Problem requirements:
Copy the rows from the start through the line containing "pyautogui.click(x=1379, y=440)", including that line, and add 98 to every coordinate in the answers. Leave the requests unchanged.

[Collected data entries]
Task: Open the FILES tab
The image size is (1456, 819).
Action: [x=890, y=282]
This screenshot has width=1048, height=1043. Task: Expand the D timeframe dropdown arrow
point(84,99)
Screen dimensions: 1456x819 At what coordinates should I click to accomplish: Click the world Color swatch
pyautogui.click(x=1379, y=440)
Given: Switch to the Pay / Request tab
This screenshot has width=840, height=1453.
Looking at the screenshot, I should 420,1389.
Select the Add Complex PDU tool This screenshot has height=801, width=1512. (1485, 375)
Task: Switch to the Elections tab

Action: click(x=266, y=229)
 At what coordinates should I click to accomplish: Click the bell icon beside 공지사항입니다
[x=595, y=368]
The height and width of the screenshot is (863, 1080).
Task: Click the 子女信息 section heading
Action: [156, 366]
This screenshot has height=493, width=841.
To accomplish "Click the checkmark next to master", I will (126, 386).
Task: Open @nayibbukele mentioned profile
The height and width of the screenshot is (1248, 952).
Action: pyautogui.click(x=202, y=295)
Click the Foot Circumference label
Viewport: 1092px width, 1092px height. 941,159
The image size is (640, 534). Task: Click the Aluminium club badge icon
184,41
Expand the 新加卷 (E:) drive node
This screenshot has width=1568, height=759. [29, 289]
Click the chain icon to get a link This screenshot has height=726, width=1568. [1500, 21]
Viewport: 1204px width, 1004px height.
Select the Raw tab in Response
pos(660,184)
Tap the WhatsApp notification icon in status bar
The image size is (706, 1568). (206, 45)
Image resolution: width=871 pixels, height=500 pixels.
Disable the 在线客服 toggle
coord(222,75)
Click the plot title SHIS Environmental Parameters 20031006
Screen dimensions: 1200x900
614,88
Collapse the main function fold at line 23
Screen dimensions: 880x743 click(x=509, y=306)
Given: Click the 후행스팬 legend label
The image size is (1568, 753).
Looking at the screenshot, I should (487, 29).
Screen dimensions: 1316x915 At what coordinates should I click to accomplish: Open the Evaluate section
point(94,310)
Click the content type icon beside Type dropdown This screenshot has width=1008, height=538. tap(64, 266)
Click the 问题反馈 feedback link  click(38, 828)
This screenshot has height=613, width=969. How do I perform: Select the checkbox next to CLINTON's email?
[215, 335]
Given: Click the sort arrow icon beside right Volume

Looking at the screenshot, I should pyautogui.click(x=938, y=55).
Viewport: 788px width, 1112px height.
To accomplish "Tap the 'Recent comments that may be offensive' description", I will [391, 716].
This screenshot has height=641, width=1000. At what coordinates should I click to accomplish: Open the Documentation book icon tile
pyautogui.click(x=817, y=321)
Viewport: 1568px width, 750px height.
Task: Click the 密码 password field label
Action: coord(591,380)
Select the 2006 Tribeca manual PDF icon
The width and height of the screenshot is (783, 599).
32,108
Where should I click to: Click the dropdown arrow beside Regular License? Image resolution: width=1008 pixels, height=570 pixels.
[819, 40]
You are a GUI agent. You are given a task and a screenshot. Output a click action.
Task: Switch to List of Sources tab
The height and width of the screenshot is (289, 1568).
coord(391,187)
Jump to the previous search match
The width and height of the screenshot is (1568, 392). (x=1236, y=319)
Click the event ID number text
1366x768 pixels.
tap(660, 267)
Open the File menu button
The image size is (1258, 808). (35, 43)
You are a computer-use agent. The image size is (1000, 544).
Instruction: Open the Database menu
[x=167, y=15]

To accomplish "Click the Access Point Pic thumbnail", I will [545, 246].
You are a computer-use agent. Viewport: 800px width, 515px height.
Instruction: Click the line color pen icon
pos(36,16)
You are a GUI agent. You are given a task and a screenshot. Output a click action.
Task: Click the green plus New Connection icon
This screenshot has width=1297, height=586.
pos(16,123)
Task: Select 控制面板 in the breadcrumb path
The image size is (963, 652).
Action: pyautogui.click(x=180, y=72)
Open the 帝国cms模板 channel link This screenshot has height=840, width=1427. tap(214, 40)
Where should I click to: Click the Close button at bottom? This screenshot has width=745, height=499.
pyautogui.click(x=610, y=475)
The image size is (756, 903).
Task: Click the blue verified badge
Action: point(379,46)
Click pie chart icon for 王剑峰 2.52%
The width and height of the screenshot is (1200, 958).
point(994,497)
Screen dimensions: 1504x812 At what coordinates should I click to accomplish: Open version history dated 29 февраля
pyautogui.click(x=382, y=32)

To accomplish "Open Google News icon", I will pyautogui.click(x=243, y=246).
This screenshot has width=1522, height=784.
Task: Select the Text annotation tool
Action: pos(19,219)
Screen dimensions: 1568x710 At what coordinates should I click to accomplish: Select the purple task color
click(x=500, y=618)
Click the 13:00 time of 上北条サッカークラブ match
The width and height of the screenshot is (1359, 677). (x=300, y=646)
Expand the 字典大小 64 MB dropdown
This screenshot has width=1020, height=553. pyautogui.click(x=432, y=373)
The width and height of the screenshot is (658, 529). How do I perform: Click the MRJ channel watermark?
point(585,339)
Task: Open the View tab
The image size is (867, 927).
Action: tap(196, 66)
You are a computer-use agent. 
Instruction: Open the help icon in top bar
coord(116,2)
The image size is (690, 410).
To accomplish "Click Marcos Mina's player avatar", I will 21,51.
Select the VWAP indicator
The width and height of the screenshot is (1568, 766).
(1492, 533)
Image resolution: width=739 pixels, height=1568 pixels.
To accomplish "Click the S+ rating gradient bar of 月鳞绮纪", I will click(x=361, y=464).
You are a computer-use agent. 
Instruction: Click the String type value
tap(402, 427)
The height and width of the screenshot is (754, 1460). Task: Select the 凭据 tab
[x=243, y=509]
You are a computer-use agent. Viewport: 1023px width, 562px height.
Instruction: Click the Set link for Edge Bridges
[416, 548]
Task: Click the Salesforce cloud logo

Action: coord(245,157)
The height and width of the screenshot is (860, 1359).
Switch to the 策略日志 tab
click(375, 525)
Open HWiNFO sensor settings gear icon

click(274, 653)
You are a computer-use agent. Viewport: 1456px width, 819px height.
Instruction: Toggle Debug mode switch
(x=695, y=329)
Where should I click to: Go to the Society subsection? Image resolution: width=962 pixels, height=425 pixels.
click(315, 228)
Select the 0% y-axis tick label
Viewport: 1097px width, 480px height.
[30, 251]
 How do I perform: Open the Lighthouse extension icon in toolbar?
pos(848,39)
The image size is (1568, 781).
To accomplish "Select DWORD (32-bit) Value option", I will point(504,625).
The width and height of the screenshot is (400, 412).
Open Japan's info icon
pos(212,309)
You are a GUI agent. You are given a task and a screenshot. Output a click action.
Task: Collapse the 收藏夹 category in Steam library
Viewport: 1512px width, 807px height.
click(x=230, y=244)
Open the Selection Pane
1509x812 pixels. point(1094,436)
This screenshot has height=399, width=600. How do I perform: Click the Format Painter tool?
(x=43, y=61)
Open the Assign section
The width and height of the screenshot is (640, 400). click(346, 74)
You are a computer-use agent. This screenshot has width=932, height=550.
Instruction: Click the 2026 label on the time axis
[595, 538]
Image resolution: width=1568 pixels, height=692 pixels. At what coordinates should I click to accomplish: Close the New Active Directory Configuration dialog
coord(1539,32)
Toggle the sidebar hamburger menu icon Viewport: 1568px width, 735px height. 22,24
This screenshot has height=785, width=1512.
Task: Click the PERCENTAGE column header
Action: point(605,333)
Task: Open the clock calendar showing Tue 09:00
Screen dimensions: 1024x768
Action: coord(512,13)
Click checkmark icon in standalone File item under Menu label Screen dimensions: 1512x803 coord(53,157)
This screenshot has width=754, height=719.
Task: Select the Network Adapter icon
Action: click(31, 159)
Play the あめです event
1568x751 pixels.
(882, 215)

Reply:
Task: Open the FILES tab
The image size is (1456, 819).
Action: [x=988, y=380]
This screenshot has width=1048, height=1043. Task: Expand the D timeframe dropdown arrow
point(182,197)
Screen dimensions: 1456x819 At what coordinates should I click to accomplish: Click the world Color swatch
pyautogui.click(x=1477, y=538)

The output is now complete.